Yield: 4 servings
Active Time: 45 minutes
Start to Finish: 1 hour, 45 minutes
For this recipe you’ll need:
Heat a large, heavy pan over medium-high heat and add the grapeseed oil. Season the chicken with salt and pepper to taste and sear, skin side down, until golden brown. Flip and repeat. Once they’re browned, remove the chicken pieces from the pan and set aside.
Reduce the heat to medium low, and gently sauté the bacon until the fat has rendered.
Add the onions, mushrooms and carrots to the bacon and cook until lightly caramelized. Stir in the shallots and cook until softened. Add the cognac to deglaze the pan, scraping free the browned bits of fond from the bottom.
Return the dark meat and wings to the pan along with the wine, stock and herbs de Provence. Season with salt and pepper.
Bring to a boil and then reduce the heat to a simmer. Cook, covered, until the meat easily pulls away from the bone, about 40 minutes.

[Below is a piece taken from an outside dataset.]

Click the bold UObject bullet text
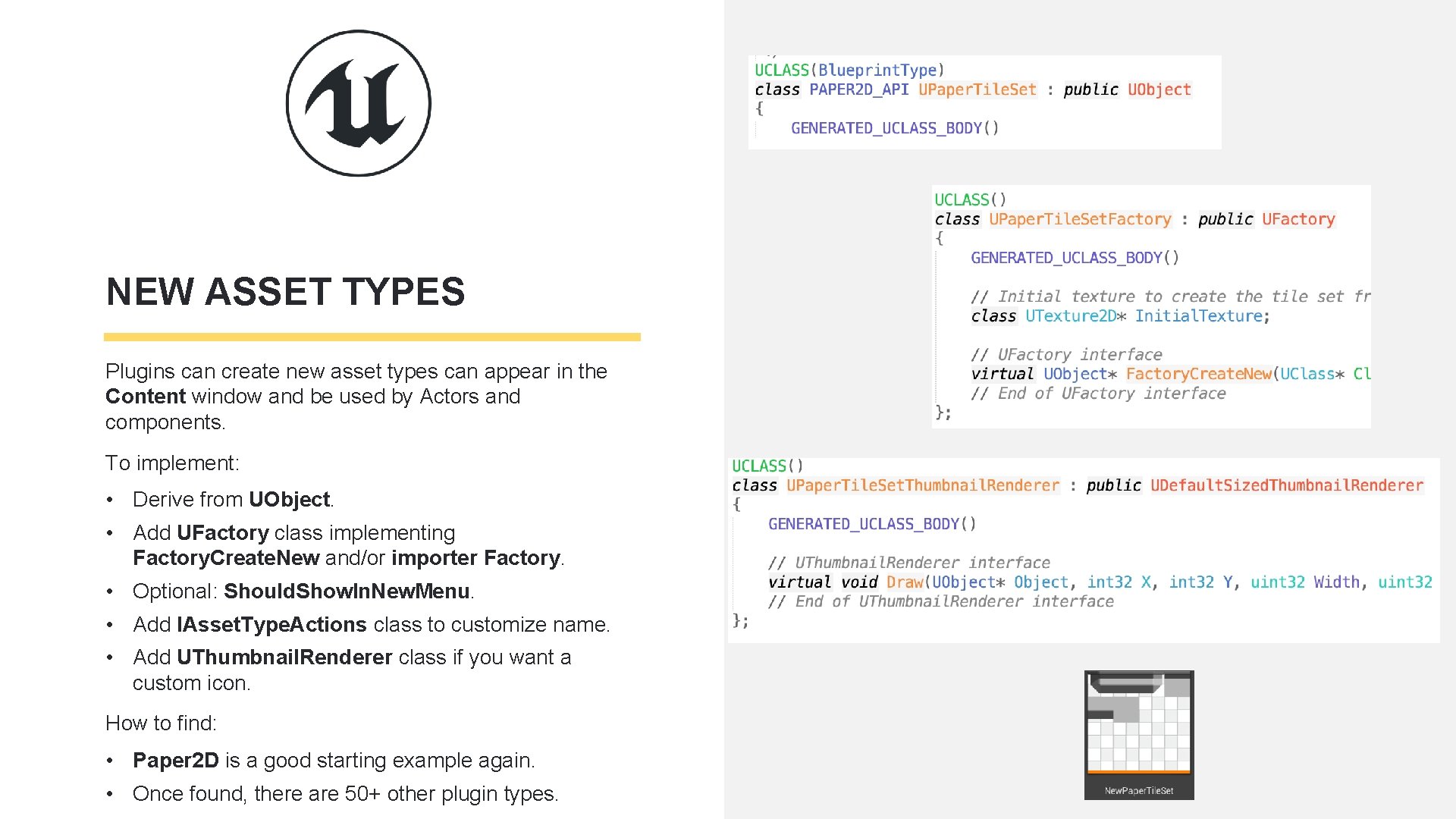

Return the breasts to the pan and allow to cook for about 10 minutes or until cooked through.
Knead together the butter and flour to form a paste. This paste is called a beurre manié.

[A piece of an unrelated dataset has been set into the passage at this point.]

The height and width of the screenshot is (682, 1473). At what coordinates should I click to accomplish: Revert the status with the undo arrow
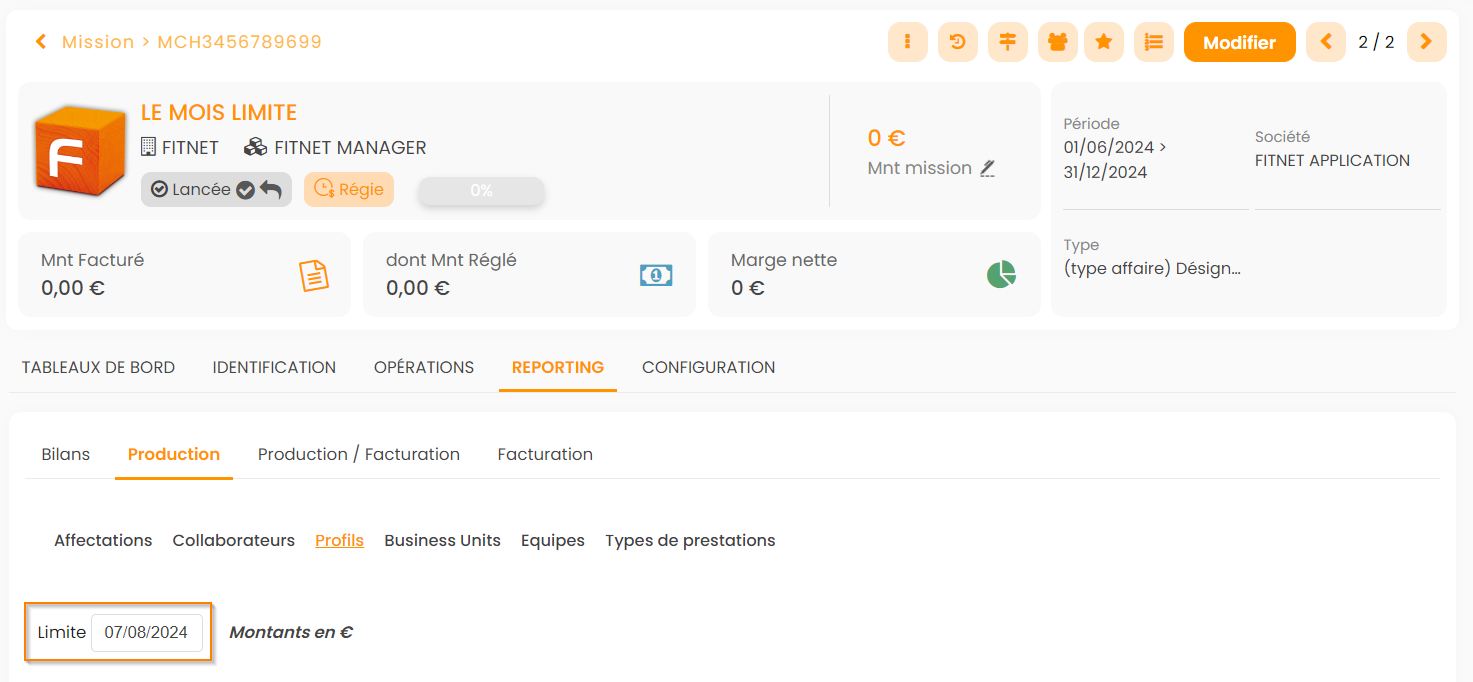(x=271, y=190)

Once the chicken is cooked through, remove the pieces from the pan. Whisk the beurre manié into the sauce and simmer until thickened. Taste and correct seasonings, return the chicken to the pan, sprinkle with parsley and serve.
Note:
The best way to peel pearl onions is to quickly blanch them in a pot of boiling water for about 30 seconds. Transfer to a bowl of ice water, drain and let the peeling begin. Tip: Use a paring knife to get the job done.